# the scariest sound



## crazyredd45 (Oct 24, 2010)

this sound is really creepy
http://www.youtube.com/v/hdDnQYCI-P4

this is every k.k. song played at once


----------



## Lobo (Oct 24, 2010)

I just *censored.2.0* myself...


----------



## williamd (Oct 24, 2010)

wth thats very creepy and to think my fav song K.K.House is in the mix....T^T


----------



## ACKid9 (Oct 25, 2010)

Not as scary as when you scare an Oak Silk Moth... *shivers*


----------



## OJ. (Oct 25, 2010)

Eh, seen it.

Not that scary, really.


----------



## Jake (Oct 25, 2010)

I remember Halloween last year, it was the first time doing H'ween on AC. Anyhoo, the music they play is kinda odd, then there is that door knocking noise and it freaked me out because I thought it was at my door and I got freaked out because I was home alone and had just finished watching Psycho.


----------



## Mr. L (Oct 25, 2010)

Ironically it's not scary at all, more like annoying as hell.


----------



## muffun (Oct 25, 2010)

It sounds like a train running over a track made out of electric guitars and blenders


----------



## williamd (Oct 25, 2010)

@ackid9 the first time i scard an oak silk moth i swear to god i thought i was hacked and attacked by ac super bugs XD seriosly


----------



## Ehingen Guy (Oct 26, 2010)

I heard worse sounds than this.


----------



## Yokie (Oct 26, 2010)

ACKid9 said:
			
		

> Not as scary as when you scare an Oak Silk Moth... *shivers*


So true. xD


----------



## crazyredd45 (Oct 26, 2010)

i have never startled an oak silk moth yet caught 4


----------



## Ren Partycat (Nov 22, 2010)

http://www.youtube.com/v/xSEruNwIC-M&autoplay=1

This is scarier.


----------



## Garrett x50 cal (Nov 22, 2010)

What did you honestly expect?


----------



## Zilgun (Nov 22, 2010)

Sounds like someone's going crazy and the backround 'nom,argh' or whatever sound sounds like flies.


----------



## TheYoshiGamer (Nov 28, 2010)

...Creepy.


----------



## Deleted User (Nov 28, 2010)

I didn't expect it to be that loud. I jumped when I heard it. I guess in a way, it is 'scary'.


----------



## Chocolatemilk2000 (Nov 28, 2010)

thats pretty creepy.........and annoying


----------



## LadyRohan (Dec 15, 2010)

OWWWWW my flipping ears!   :gyroidconfused:


----------



## cupcakeluv45 (Dec 12, 2011)

I listened to about the first 5 seconds, then got kinda freaked out and turned it off.
 Im a wimp!


----------



## Static (Dec 14, 2011)

Not THAT creepy, i've heard far worse.


----------



## Tide of Wonders (Dec 14, 2011)

Static said:


> Not THAT creepy, i've heard far worse.



Agreed.


----------



## broadwaythecat (Aug 2, 2012)

this is the video


----------



## Chinchilla (Sep 20, 2012)

Freaky, but not that bad.


----------



## Juicebox (Sep 20, 2012)

It's creeped me out the first time, but now it's just annoying.

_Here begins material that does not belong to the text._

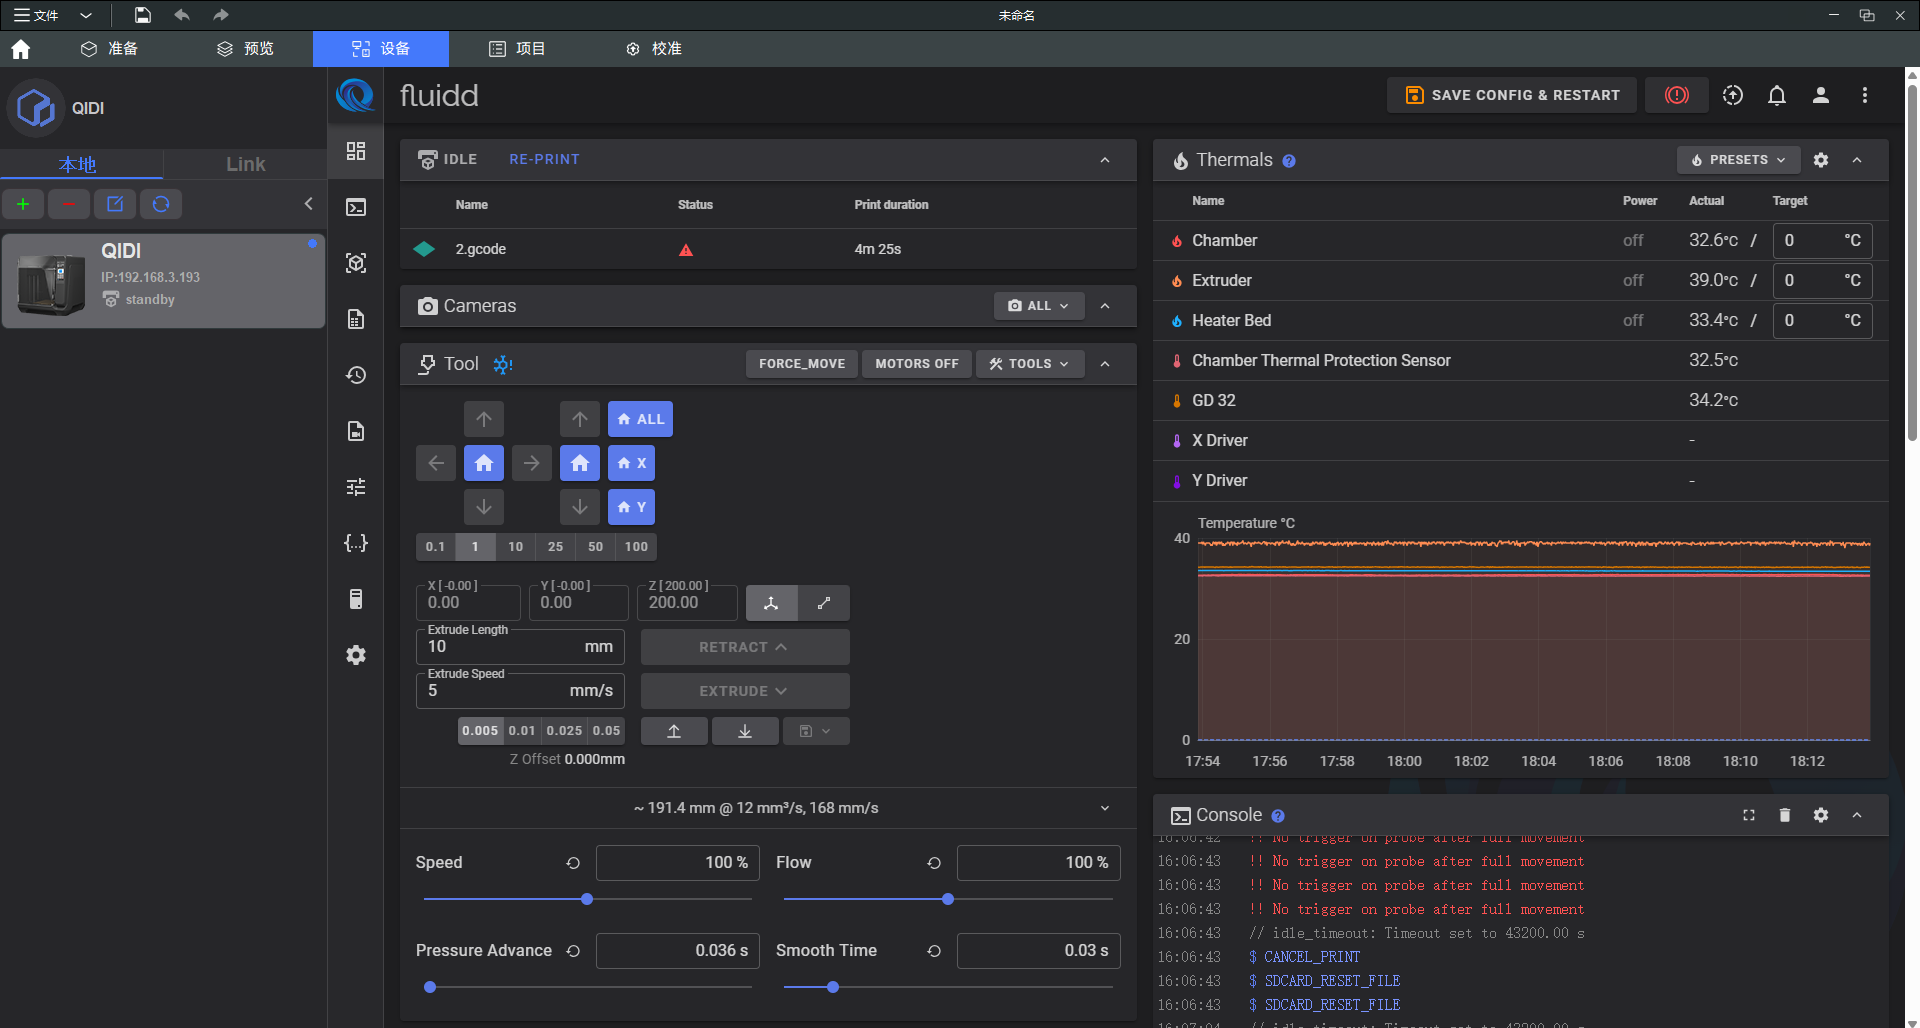Clear console with trash icon
The height and width of the screenshot is (1028, 1920).
pyautogui.click(x=1784, y=815)
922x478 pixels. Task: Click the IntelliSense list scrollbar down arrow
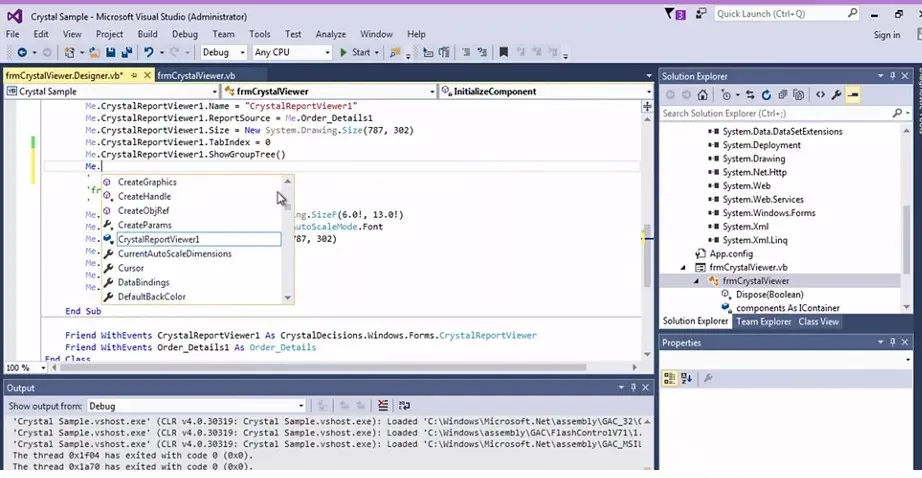point(288,297)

An even scarier sound is when the music cuts out. All you can hear is your footsteps and the crickets.


----------



## BelleApple (Oct 7, 2012)

I agree. It's pretty creepy + very annoying. I wonder where I found that courage to actually click on the link? *i'm a scaredy cat*


----------



## Anna (Oct 8, 2012)

Not as bad as hearing a tarantula or scorpion in the game and not knowing where it is.


----------



## mattmagician (Oct 8, 2012)

This thread made me wonder why we don't see more K.K. Song medley.


----------



## Toeto (Oct 11, 2012)

Lavender town music is much worse.


----------



## MattVariety (Oct 11, 2012)

Toeto said:


> Lavender town music is much worse.



I hate to say it, but as far as scary music goes, Lavender Town is at the absolute bottom of the barrel.


----------



## Pudge (Oct 11, 2012)

You know what's even scarier?

http://www.youtube.com/watch?v=kffacxfA7G4


----------



## Angryspider (Nov 23, 2012)

For me the scariest sound is when a old door is opened and when I hear that I feel a evil spirit is around there.


----------



## broadwaythecat (Nov 23, 2012)

For me the scariest sound is hearing the school bell ring!


----------



## Elijo (Nov 23, 2012)

Annoying as olives.


Ren Partycat said:


> http://www.youtube.com/v/xSEruNwIC-M&autoplay=1
> 
> This is scarier.


Hurts my ears... This scared me only because it was extremely loud.


----------



## Elijo (Nov 23, 2012)

Woops... Double posted.


----------



## Stevey Queen (Nov 27, 2012)

That was kinda annoying. I couldn't recognize any of the songs and it felt like it was repeating the same annoying noise.


----------



## fantasma (Nov 27, 2012)

Idk what the absolute scariest sound is for me, but this thing makes some pretty freaking creepy ones:  http://www.youtube.com/watch?v=9d1yDCWicf0


----------